Live at Cellar Door (1972)
Richie Havens
Five Star (Cit570)
1995-09-30





1. Can't Make It Anymore 
2. All Along the Watchtower 
3. Helplessly Hoping 
4. God Bless the Child 
5. The Night They Drove Old Dixie Down 
6. No More, No More 
7. Preparation
8. Here Comes the Sun 
9. Fire and Rain 
10. Superman
11. Dolphins 
12. Nobody Knows the Trouble I've Seen/My Sweet Lord

今年はRichie Havensのデビュー50周年になるのですが、The Beatlesと違ってこちらはどうも話題になることはなさそうなので、ここで取り上げたいと思います。

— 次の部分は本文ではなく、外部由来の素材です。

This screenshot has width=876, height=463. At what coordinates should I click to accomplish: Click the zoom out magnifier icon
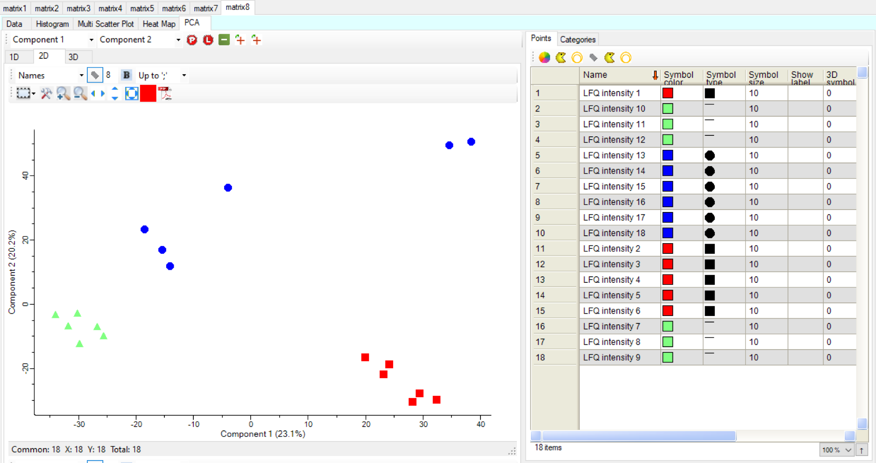click(x=80, y=94)
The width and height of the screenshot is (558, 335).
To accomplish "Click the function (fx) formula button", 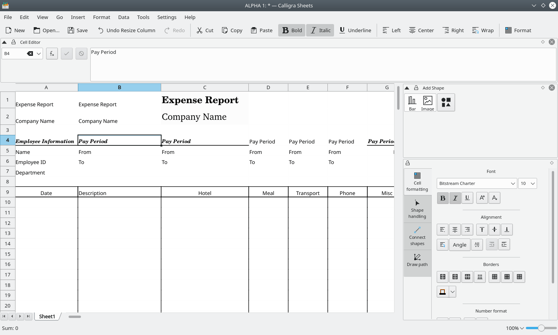I will pos(52,54).
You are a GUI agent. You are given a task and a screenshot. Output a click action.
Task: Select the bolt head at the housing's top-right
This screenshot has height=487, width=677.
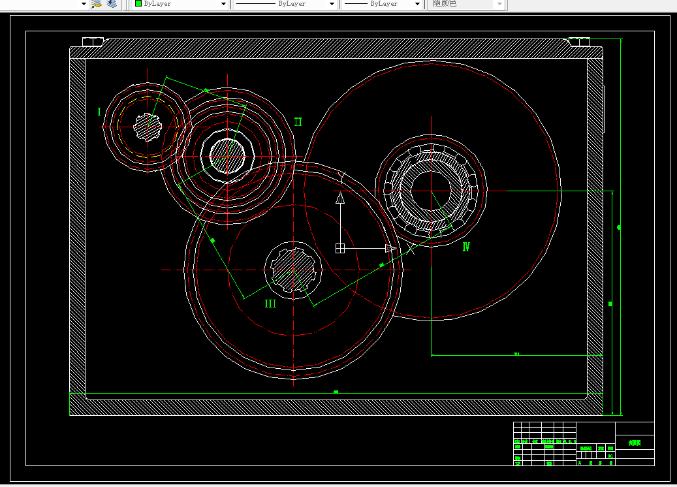(x=580, y=42)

彼は1966年に黒人フォークシンガーとしてデビューしました。彼が一躍有名になったのは1969年のウッドストックフェスティバル。他のミュージシャンの会場入りが遅れたために、予定外にオープニングとして50万人が待つステージに登壇。まるで僧侶のような出で立ちで、アコースティックギターを掻き鳴らしながら”Freedom”を叫んだその熱演は大歓声を浴び、結果ウッドストックの1つの象徴となりました。

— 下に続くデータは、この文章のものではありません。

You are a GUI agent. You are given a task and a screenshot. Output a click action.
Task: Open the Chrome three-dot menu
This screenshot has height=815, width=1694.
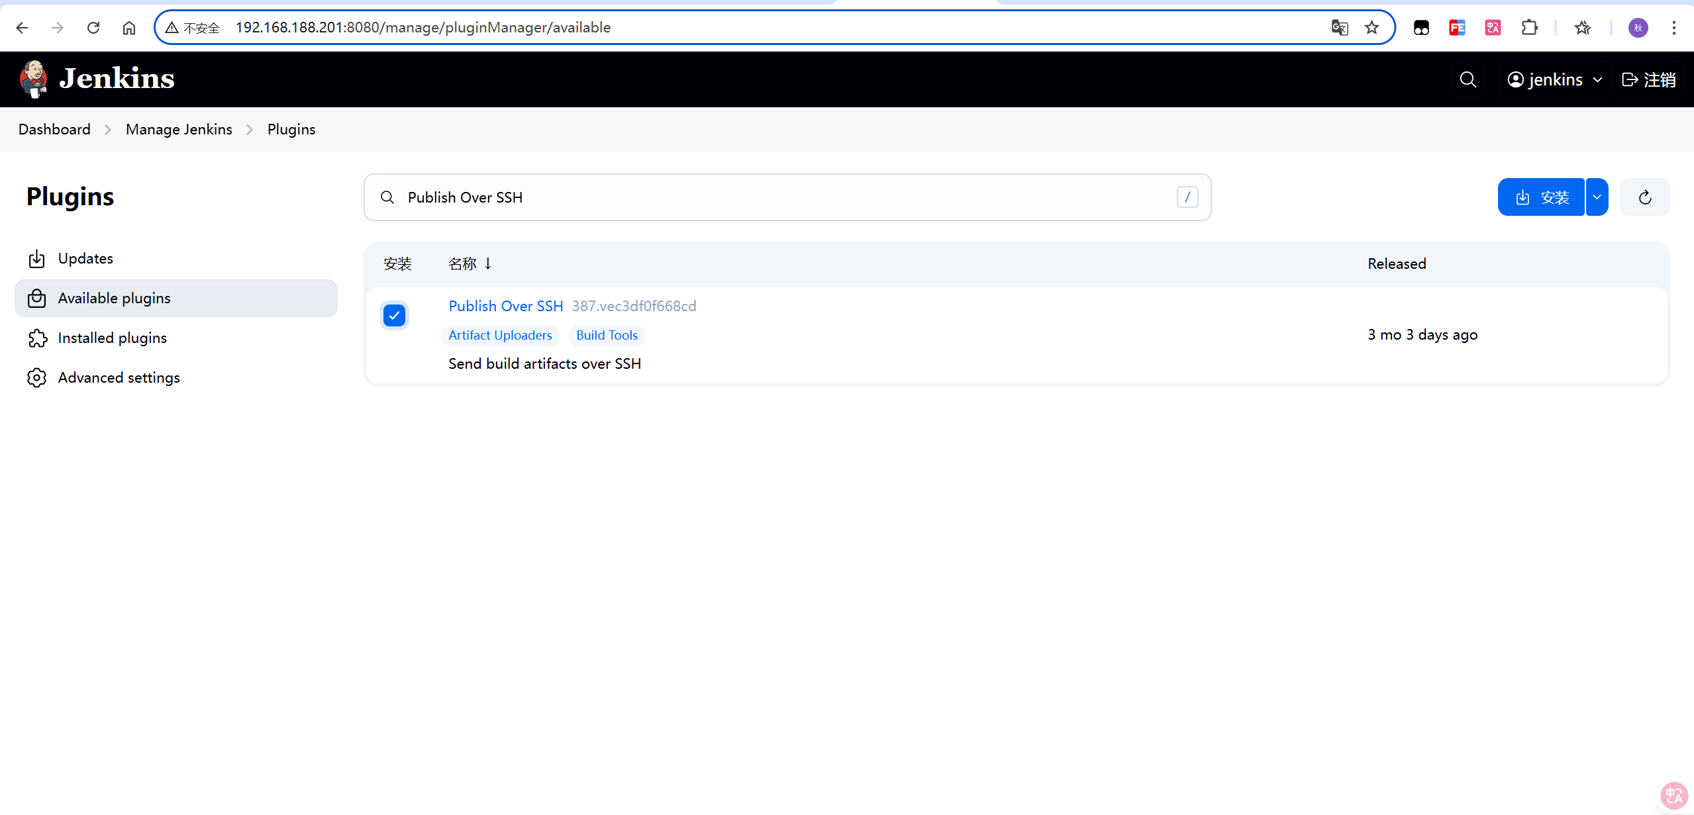click(x=1673, y=28)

その後自身のレーベルを立ち上げコンスタントに作品を発表する一方で、教育や環境問題にも取り組んでいました。93年にはBob Dylanの30周年コンサートに出演し、素晴らしい演奏で再び脚光を浴びています。

今日取り上げるのは70年に行われたライブレコーディング。大観衆を前にして扇情的に演奏をしたウッドストックとは一転し、ここでは小さな会場でアットホームな雰囲気の中で聴かせます。当時のレパートリーはほとんどが有名曲のカヴァーで、George HarrisonやCrosby Stills Nash & Young、Bob DylanやThe Bandらの楽曲を演奏していますが、かなり独自に解釈されたアコースティックアレンジになっています。

Richie Havensの魅力はまず歌声。決して器用なタイプではないですが、その低い歌声は暖かみがあると同時に、1つ1つの言葉を誠実に訴えかけてきます。もう1つの魅力は彼のアコースティックギタープレイ。ソロはもう1人が担当しているので、彼はもっぱらコードストローク専門なのですが、とにかくカッティングがスゴい。普通には真似出来ないくらいに速くて細かいカッティングを聴かせ、特に静かな曲ではこれが聴く人の心を搔きむしります。スタジオアルバムではエレクトリックにアレンジがされてしまっているのですが、このライブではほぼ完全にアコースティックなので、そうした彼の魅力を最大限に味わうことができます。ユーモアのあるトークにも彼の人柄が感じられます。 

2013年に惜しむべくもひっそりと他界してしまいましたが、この50周年を機に再評価されればいいなと思います。